Diretora explica por que deixou as ex de Adriano Imperador fora de série
Susanna Lira fala a VEJA como o mergulho na masculinidade do futebol melhorou seu feminismo
Estreia nesta quinta-feira, 21, a aguardada série documental Adriano, Imperador, no streaming da Paramount+. Sob direção de Susanna Lira (que também assinou série sobre outro ex-jogador, Casagrande, na Globoplay), a nova produção relembra a trajetória de vida de uma das lendas do futebol brasileiro através de fatos marcantes, narrados pelo próprio atleta. Em conversa com a coluna, Susanna fala sobre este mergulho na masculinidade do futebol, que diz ter melhorado seu feminismo. Ela tem outra série a ser lançada, Não foi minha culpa, dia 10 de agosto no Star Plus, ficção sobre feminicídios. A seguir, o bate-papo:
Este é o seu segundo projeto sobre jogador com histórias polêmicas. O que há de relação entre Casagrande e Adriano? São dois homens icônicos e antagônicos, de personalidades diferentes. Vieram de periferias, viraram arrimo de família. Adriano é mais introspectivo, Casagrande coloca para fora mais facilmente tudo que sente. Eles se mostram vulneráveis, isso para o futebol é inadmissível. Eles encontram na vulnerabilidade sua força. E isso é muito feminino! Eles se encontram consigo mesmos quando mostram que não estão bem, quando se expõem. Adriano chorou em todas as entrevistas que gravei com ele. Imagina, um homem forte, gigante, chorando… De forma geral, o homem está perdido nesse lugar que querem que ele ocupe, a sociedade está doente. O homem não consegue exercer isso no lugar que é endeusado.
Futebol é um meio bastante masculinizado. O que você traz de novo com seu olhar feminino como diretora? Foi um presente como mulher, como documentarista de vários filmes com protagonismo feminino. É um mergulho no mundo masculino, que me dá uma grande compreensão até para poder melhorar meu feminismo. Ao olhar aquele homem, a ebulição que ele sofre, consigo ser uma feminista melhor. Futebol é um fenômeno que te eleva e te joga no fundo do poço. É um nível de pressão e julgamento jamais experimentado por nenhuma outra profissão. Os torcedores são muito cruéis.
Adriano te deu liberdade para falar de drogas e álcool? Teve algum assunto que ele pediu para não entrar? Não sou repórter investigativa, mas como documentarista, consegui traduzir o Adriano para o mundo. Falamos de todas as polêmicas dele, não teve nada que ele impediu. Faço cinema muito politizado, não tive esse medo de romantizar, quis mergulhar nessas suas contradições profundamente, entrar mesmo na psiquê do Adriano.
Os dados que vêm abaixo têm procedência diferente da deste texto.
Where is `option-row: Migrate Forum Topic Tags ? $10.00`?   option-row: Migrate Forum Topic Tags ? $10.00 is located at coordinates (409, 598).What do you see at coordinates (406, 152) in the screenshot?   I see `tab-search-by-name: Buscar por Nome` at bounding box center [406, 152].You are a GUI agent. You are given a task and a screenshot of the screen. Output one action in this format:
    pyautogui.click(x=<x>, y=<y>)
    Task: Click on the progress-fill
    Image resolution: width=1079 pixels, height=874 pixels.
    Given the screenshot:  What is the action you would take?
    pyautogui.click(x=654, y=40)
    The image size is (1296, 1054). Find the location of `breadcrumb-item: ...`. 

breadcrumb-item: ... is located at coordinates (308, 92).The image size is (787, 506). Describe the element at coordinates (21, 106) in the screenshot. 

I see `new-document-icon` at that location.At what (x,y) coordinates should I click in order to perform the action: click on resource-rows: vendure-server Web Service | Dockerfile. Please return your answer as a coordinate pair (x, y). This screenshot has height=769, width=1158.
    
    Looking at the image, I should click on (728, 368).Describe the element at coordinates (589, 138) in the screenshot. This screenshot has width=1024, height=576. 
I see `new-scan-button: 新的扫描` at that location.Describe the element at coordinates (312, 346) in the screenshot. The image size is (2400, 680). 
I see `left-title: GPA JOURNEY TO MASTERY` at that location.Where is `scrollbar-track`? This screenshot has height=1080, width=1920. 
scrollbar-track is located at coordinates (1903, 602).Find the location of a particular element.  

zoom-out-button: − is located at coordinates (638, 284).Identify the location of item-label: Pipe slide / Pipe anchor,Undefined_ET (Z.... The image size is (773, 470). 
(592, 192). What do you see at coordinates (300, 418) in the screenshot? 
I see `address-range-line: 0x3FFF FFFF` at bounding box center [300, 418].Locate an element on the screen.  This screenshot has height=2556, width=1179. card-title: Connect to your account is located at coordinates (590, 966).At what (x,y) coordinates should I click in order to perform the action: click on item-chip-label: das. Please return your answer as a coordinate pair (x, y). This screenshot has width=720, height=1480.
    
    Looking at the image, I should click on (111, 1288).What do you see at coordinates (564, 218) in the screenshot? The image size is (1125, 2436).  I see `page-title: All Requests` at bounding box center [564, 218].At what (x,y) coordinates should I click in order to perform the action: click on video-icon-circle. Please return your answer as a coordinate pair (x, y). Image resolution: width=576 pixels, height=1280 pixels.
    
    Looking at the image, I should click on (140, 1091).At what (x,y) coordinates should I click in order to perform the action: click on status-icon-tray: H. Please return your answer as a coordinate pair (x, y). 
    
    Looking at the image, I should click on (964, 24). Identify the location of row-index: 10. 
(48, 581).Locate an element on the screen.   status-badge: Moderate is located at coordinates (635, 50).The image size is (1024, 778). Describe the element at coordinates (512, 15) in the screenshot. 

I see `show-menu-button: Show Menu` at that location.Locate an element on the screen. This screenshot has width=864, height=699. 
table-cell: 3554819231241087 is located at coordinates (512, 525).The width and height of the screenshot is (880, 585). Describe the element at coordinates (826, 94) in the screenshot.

E o suposto envolvimento com traficantes da favela da Vila Cruzeiro, no Rio? Está explícito no filme. Adriano não tem que ser analisado, tem que ser compreendido, assim como todos esses jogadores que saem dos lugares que saem e se tornam ícones mundiais. É uma alerta também sobre a saúde mental do atleta e mergulho profundo na sua intimidade.
Por que deixou de fora os relacionamentos amorosos dele? Quis priorizar as mães e a relação com os três filhos. Elas (as ex-namoradas) não quiseram falar por outros motivos. Então nem toco muito isso. Não quis fazer uma série apelativa com escândalos sexuais ou sobre com quem ele transa. Tratei desse menino que abre mão de milhões de euros para voltar a se relacionar com suas raízes na comunidade. Como dizem as tias dele, Adriano ainda é um homem em busca de grande amor.
O que mais te chamou atenção nessas relações familiares? Conversei bastante com a família toda, as tias, os amigos da Vila Cruzeiro… Falar dele é falar desse Brasil profundo. É revelador perceber o futebol quase como algo religioso e transcendental. Adriano é de uma família evangélica, onde mulheres jogavam futebol. As tias jogavam e ele, ainda criança, gritava para a mãe fazer gol. É uma família que vive o futebol de outra forma.